Author: J.K. Rowling
9. "A succubus on the set. Strike that, the health-conscious kid sister made it two… succubuses. Succubusees? Succubi? Stupid Latin correspondence course."
Author: Jim Butcher
10. "Of all the tyrants the world affords, our own affections are the fiercest lords."
Author: John Sterling
11. "I love the sounds of Latin jazz, R&B, hip-hop, alternative, all that stuff. I'm a radio kid."
Author: Mario Vazquez
12. "I said his name softly to myself. Lucky. Lucian Radcliffe. His name must come from the Latin lucianus, meaning light, and that's what he was, golden and bright.I didn't care what Jack's name meant. Probably Jackass."
Author: Marta Acosta
13. "Mister Cameron - I have read the unexpurgated Ovid, the love poems of Sappho, the Decameron in the original, and a great many texts in Greek and Latin histories that were not though fit for proper gentlemen to read, much less proper ladies. I know in precise detail what Caligula did to, and with, his sisters, and I can quote it to you in Latin or in my own translation if you wish. I am interested in historical truth, and truth in history is often unpleasant and distasteful to those of fine sensibility. I frankly doubt that you will produce anything to shock me."
Author: Mercedes Lackey
14. "Humanists were people who wanted to return to ideas found in old Greek and Latin writing of Greece and Rome, written many centuries earlier.
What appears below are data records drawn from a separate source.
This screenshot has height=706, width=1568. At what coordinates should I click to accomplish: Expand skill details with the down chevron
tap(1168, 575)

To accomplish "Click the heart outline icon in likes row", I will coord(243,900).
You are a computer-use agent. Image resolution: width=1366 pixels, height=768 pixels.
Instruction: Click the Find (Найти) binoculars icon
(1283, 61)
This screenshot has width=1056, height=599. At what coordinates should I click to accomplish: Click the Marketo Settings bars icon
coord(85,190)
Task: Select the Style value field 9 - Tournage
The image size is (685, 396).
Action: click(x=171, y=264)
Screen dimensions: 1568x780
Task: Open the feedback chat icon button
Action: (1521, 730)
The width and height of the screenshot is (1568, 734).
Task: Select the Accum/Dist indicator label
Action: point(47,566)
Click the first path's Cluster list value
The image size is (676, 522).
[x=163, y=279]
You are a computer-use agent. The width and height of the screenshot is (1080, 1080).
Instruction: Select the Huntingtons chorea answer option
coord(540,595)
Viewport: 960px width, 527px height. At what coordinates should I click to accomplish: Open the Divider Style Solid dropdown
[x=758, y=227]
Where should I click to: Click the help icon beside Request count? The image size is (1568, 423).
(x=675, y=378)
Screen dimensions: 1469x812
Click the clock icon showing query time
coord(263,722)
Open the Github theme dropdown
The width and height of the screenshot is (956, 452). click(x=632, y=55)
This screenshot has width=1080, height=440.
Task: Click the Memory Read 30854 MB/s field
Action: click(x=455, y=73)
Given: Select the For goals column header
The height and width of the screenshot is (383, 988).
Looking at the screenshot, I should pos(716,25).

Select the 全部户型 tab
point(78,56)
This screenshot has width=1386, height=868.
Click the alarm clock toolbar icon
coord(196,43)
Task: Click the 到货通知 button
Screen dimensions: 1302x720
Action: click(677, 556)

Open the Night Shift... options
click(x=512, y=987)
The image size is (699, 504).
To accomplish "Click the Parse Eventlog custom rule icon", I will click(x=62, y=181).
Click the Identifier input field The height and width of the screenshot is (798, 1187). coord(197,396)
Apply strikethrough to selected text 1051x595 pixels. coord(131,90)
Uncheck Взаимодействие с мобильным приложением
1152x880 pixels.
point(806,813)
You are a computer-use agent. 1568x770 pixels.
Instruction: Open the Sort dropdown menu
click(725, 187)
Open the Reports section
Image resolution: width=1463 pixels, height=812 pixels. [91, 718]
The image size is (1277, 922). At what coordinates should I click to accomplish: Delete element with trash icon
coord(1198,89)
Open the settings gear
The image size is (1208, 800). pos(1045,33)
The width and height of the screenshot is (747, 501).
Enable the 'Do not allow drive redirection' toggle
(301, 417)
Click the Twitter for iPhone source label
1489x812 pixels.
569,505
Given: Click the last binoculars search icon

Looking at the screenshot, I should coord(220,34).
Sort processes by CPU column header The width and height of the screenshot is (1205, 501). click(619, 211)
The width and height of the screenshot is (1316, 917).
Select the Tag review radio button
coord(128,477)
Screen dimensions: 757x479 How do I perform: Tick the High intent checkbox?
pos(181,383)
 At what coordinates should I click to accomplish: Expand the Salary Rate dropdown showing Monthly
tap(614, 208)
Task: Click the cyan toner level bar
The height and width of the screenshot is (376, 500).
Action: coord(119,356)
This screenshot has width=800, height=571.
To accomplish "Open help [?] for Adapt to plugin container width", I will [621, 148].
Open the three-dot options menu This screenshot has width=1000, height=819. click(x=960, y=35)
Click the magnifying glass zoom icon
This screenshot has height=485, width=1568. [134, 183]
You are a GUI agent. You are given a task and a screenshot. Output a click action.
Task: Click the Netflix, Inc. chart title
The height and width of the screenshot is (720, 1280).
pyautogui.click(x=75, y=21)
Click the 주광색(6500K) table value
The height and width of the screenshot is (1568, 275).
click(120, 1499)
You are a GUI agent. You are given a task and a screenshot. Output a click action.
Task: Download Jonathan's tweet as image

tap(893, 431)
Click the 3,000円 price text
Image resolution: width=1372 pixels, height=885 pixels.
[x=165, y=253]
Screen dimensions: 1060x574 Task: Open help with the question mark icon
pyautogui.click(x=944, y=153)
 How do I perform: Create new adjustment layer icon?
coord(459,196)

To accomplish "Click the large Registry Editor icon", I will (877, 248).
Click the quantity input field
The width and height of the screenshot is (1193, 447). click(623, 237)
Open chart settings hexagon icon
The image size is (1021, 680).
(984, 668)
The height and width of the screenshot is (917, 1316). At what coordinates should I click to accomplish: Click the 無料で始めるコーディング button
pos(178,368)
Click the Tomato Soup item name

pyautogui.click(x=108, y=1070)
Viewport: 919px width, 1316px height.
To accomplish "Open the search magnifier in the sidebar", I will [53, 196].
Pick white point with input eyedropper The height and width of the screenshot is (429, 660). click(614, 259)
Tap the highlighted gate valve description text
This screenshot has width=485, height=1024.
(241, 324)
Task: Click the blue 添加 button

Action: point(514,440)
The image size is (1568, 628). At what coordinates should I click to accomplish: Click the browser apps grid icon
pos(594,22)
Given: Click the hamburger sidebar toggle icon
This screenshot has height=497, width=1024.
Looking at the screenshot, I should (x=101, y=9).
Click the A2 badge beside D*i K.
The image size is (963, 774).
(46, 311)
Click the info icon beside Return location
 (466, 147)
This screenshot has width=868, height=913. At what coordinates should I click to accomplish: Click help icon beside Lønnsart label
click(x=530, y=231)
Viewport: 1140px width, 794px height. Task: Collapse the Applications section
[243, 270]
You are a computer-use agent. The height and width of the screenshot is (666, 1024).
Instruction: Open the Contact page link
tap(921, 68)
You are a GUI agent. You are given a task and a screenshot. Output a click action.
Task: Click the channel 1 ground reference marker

Christian Humanists also wanted to get back to these ideas, but they were mainly concerned with learning about the early Christian Church, before it had become involved with money-making and superstition. They wanted to read the books of the early Church, especially the gospels of Christ, in the original language of Greek, so that they would know exactly what the writings meant. The leader of the Christian Humanists was Desiderius Erasmus (1466-1536), who attacked superstitions in the Catholic Church in his writing."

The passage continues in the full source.